## Directive 1:
In the text about Daniel Tashian's garage recording studio, explain why Tashian says the garage has been a wellspring.

## Page:

Nashville, TN (November 17, 2022)—While award-winning record producer Daniel Tashian and his wife were checking out the house that would become their current Nashville-area home, they spotted a garage out back. “I said, ‘Look, a garage to build a dream on.’ And it really has been this wellspring,” Tashian says. “So many things that I’ve done out there have sustained me.”
Tashian has certainly realized some dreams in his garage, which he repurposed as Royal Plum recording studio, continuing to build on a career that includes writing hits for country stars like Kacey Musgraves, Lee Ann Womack and Tenille Townes. In 2020, he co-wrote, co-produced and co-engineered the Grammy-nominated Blue Umbrella EP with Burt Bacharach. For Christmas 2021, he released It’s a Snow Globe World, produced and co-written in collaboration with Rita Wilson, Karen Elson, Patty Griffin and Sarah Buxton.

(Element lookup rows)
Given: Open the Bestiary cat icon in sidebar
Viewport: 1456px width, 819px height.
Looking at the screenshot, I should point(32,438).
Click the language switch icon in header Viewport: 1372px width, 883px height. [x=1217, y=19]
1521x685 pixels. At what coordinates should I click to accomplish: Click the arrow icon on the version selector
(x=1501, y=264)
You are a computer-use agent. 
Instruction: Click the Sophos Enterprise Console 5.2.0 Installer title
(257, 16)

---

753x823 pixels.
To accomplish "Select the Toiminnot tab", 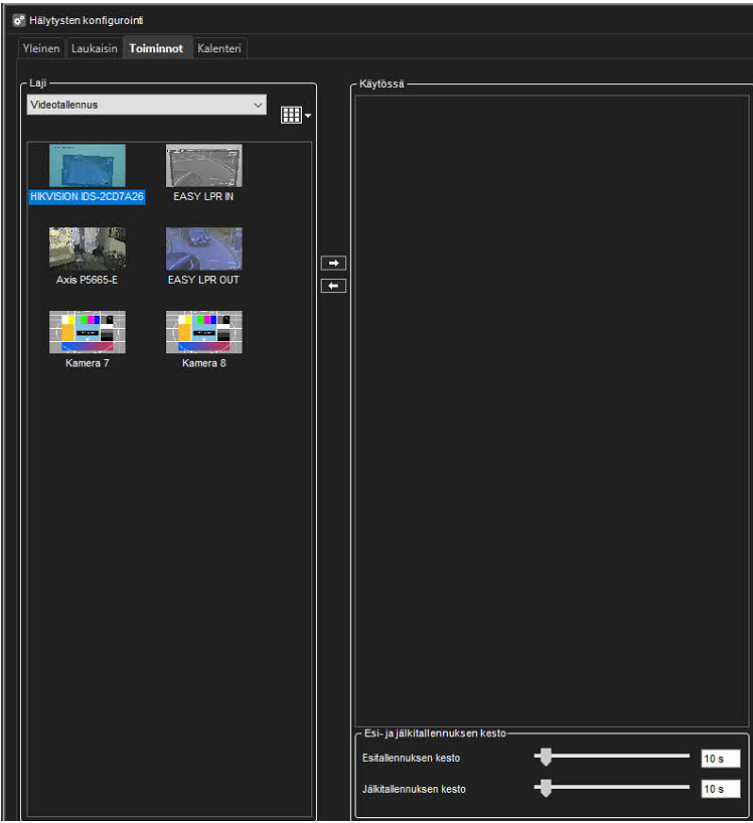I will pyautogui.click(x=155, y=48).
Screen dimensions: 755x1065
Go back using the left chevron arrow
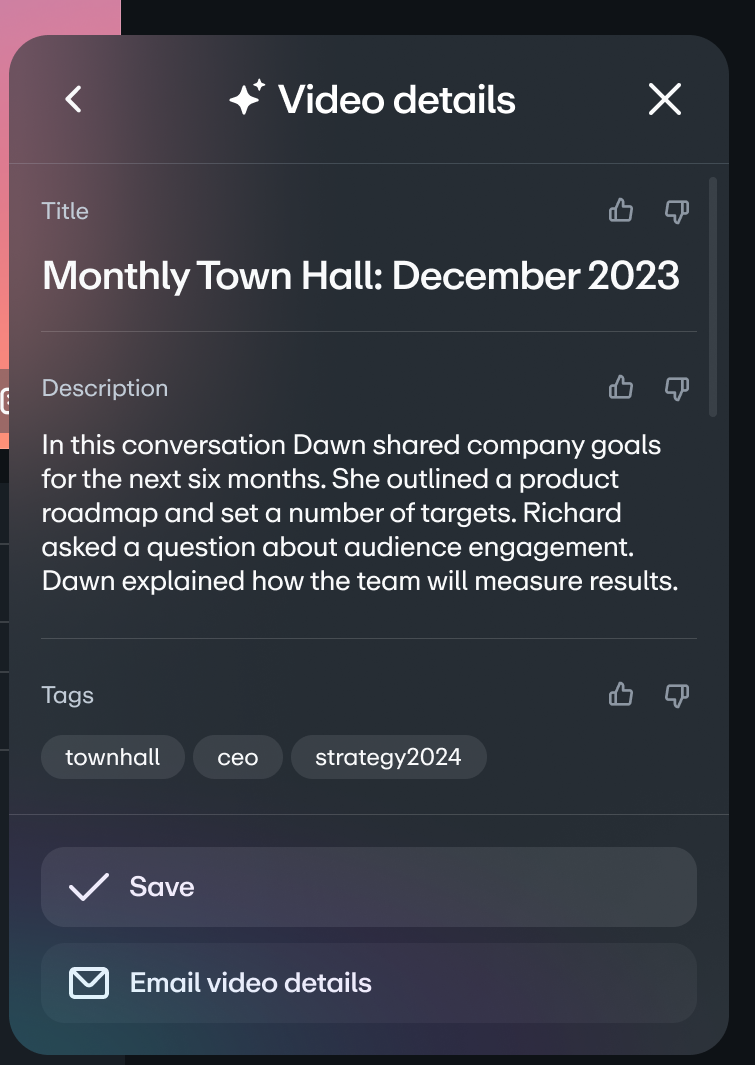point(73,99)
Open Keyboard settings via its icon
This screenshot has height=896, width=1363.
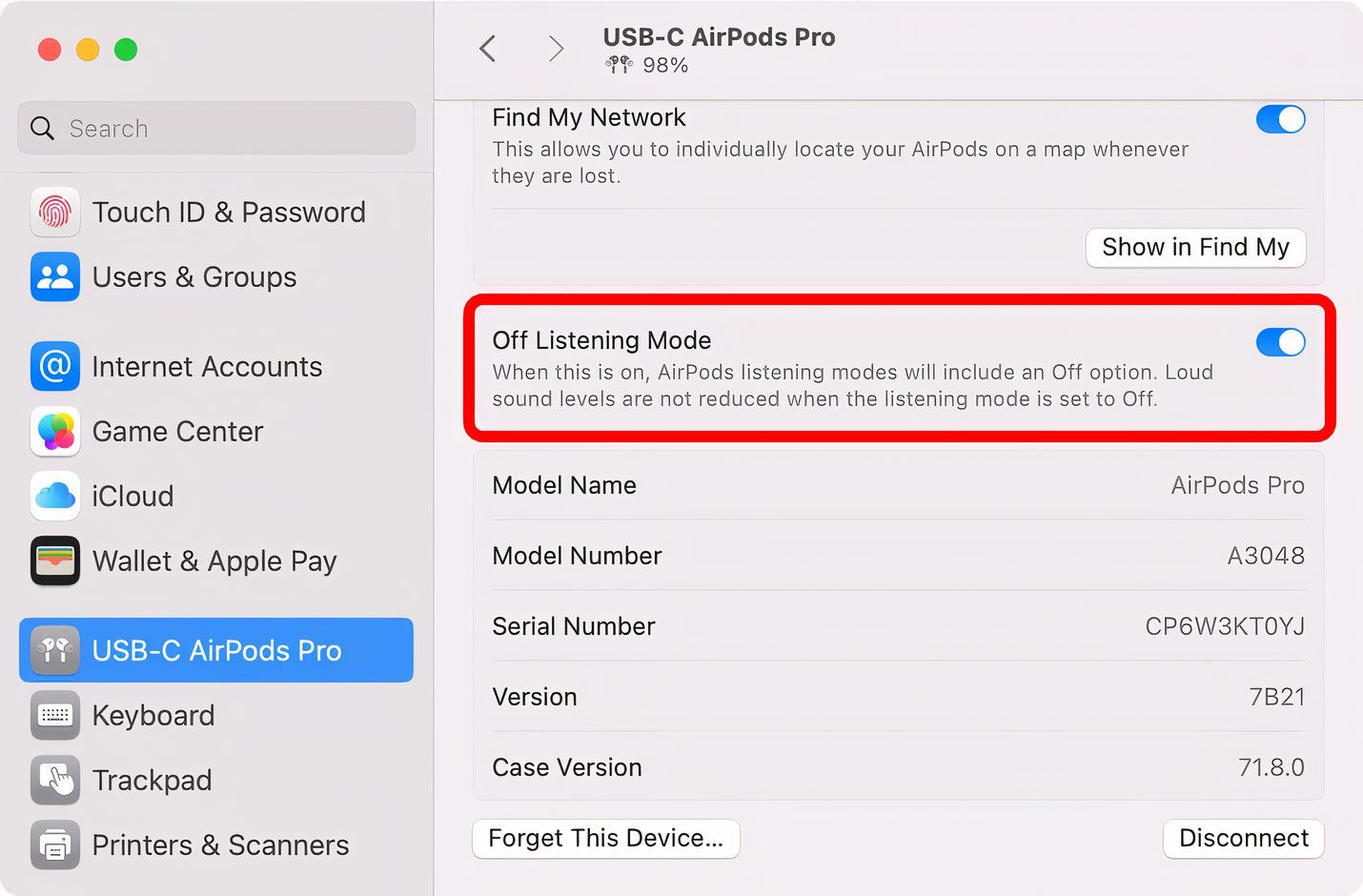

--

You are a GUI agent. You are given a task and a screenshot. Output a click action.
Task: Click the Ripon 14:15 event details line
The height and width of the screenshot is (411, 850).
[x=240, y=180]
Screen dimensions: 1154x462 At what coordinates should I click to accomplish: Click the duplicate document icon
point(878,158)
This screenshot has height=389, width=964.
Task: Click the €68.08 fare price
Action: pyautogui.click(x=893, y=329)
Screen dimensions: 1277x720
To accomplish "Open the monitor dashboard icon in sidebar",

## Directive 2:
Render the lines of the rows, from the line that contains "Screen dimensions: 1154x462" to the line that contains "the monitor dashboard", as a Markdown table with the columns Line and Record line, leaving out blank lines.

## Written reply 1:
Tashian says so many things he has done out in the garage have sustained him.

## Written reply 2:
| Line | Record line |
|---|---|
| 1 | Screen dimensions: 1154x462 At what coordinates should I click to accomplish: Click the duplicate document icon |
| 2 | point(878,158) |
| 3 | This screenshot has height=389, width=964. |
| 4 | Task: Click the €68.08 fare price |
| 5 | Action: pyautogui.click(x=893, y=329) |
| 6 | Screen dimensions: 1277x720 |
| 7 | To accomplish "Open the monitor dashboard icon in sidebar", |